Unexpected By-products of Industrial Research. Current industrial investigations of the Western Electric Company in their great manufacturing plant at Hawthorne, a suburb of Chicago, are in point. The story is told in the Personnel Journal for February, 1930, by G. A. Pennock, M. L. Putnam, and Elton Mayo. These studies were initiated nearly four years ago, when a small group of women relay assemblers were separated from the other employees in this department, and a series of observations and experiments was begun for the purpose of accurately determining individual variations in output and the relationship of these ups and downs to conditions of work - particularly to such factors as method of payment, length of working day and working week, nutrition, sleep, length and distribution of rest periods, and the like.

The procedure required that conditions be maintained as nearly constant as possible for a period of weeks, followed by the introduction of a single change, such as provision for a light lunch at the time of the mid-morning rest pause.
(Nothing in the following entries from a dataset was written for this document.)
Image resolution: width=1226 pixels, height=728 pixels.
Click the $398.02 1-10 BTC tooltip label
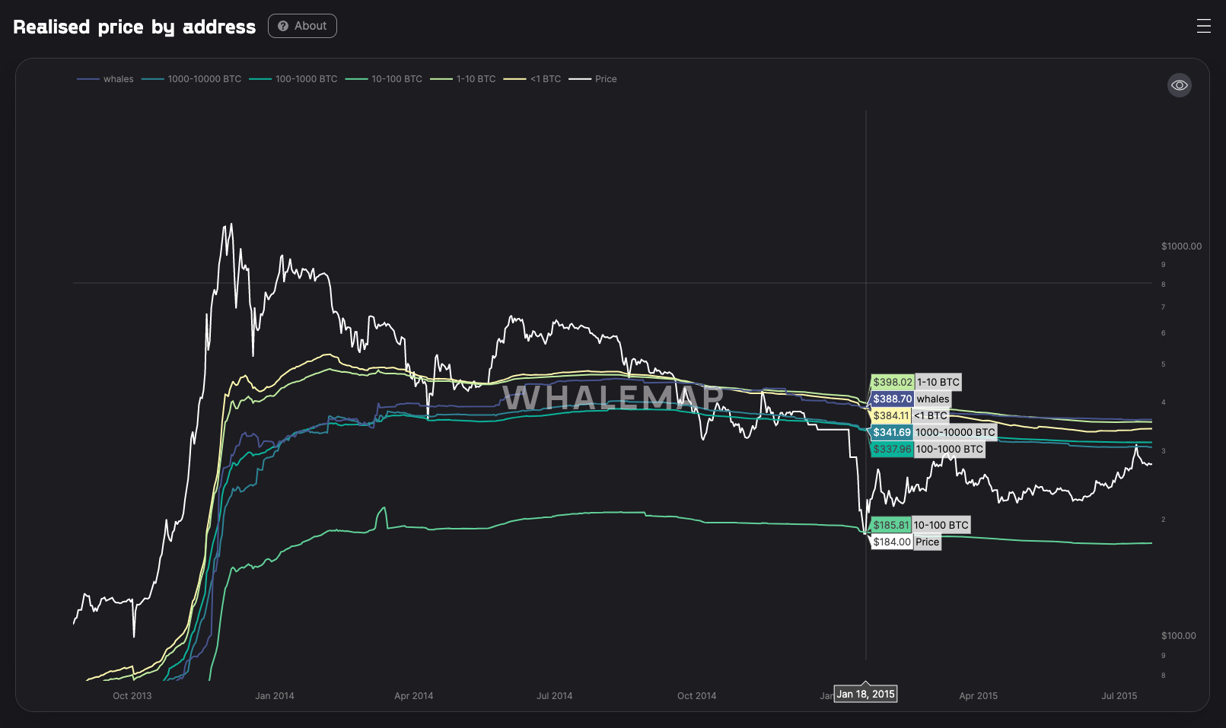tap(916, 382)
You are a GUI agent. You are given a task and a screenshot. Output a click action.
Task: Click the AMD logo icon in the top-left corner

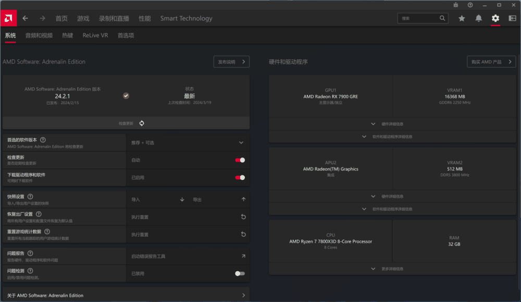click(8, 18)
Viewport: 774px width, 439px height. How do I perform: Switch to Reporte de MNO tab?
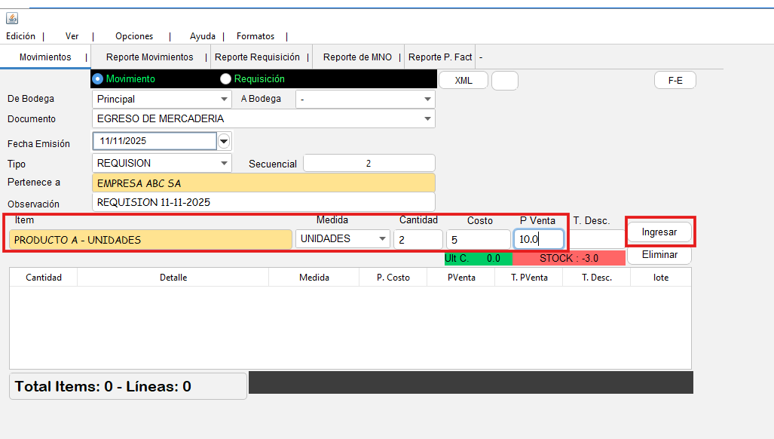coord(357,57)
After a while another change was introduced, such as shortening or lengthening the working day. All this time, each worker's output was automatically recorded minute by minute. There was no pressure to speed up, no driving by the supervisor. But the workers were encouraged to tell how they felt, to comment on what they liked and disliked about the situation, and also to mention anything that happened outside of working hours which might be useful in accounting for their fluctuations in working efficiency.

The outcome has been astonishing. Workers' earnings and satisfactions improved far beyond expectation, and in some degree quite independently of the changes made in physical working conditions. While information of real value regarding optimal number, length, and distribution of rest periods, mid-morning lunches, and similar variables was secured, the management attaches far greater importance to what this experiment has revealed regarding the characteristics of effective supervision. Indeed, a systematic effort is now being made, through a program of employee interviewing and a new type of supervisory training, to extend throughout the works to all the 40,000 employees some of the benefits that were first brought clearly to light in this modest experiment. Here, as in many scientific researches, the unexpected by-products have far exceeded in value the direct returns, important as those have been.
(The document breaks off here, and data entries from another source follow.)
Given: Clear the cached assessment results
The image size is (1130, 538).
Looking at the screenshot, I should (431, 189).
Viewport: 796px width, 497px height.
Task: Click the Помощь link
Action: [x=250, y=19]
Gradually industry is realizing the great potentialities of such experiments as these. Management is carrying over into the realm of human behavior the same scientific ideals that it has long demanded of the chemist, the metallurgist, and the engineer. In so doing, it has taken steps toward the development of a well-rounded industrial psychology.

Relation of Industrial Psychology to Allied Fields. The aims of industrial psychology have a great deal in common with those of the mental hygiene movement on the one hand, and of scientific management on the other. When a psychiatrist approaches the personnel problems of a vast mercantile organization, he is not only plunged at once into those familiar problems of emotional maladjustment with which the physician of the mind has largely been preoccupied; he also faces many practical details of supervisory training and executive organization, not to mention the whole range of practices and techniques designed to select employees for particular duties and to adjust them to occupations in which their natural abilities and predilections find the greatest opportunity.

The expert in scientific management also, faced with the necessity of securing maximum output at minimum cost in order that the enterprise may prosper and continue to furnish steady employment, realizes that morale is essential, that excessive labor turnover is inordinately expensive, that industrial accidents due to worry and other preoccupations are an avoidable waste, and that the highest productivity can be obtained only with a vocationally well-adjusted personnel.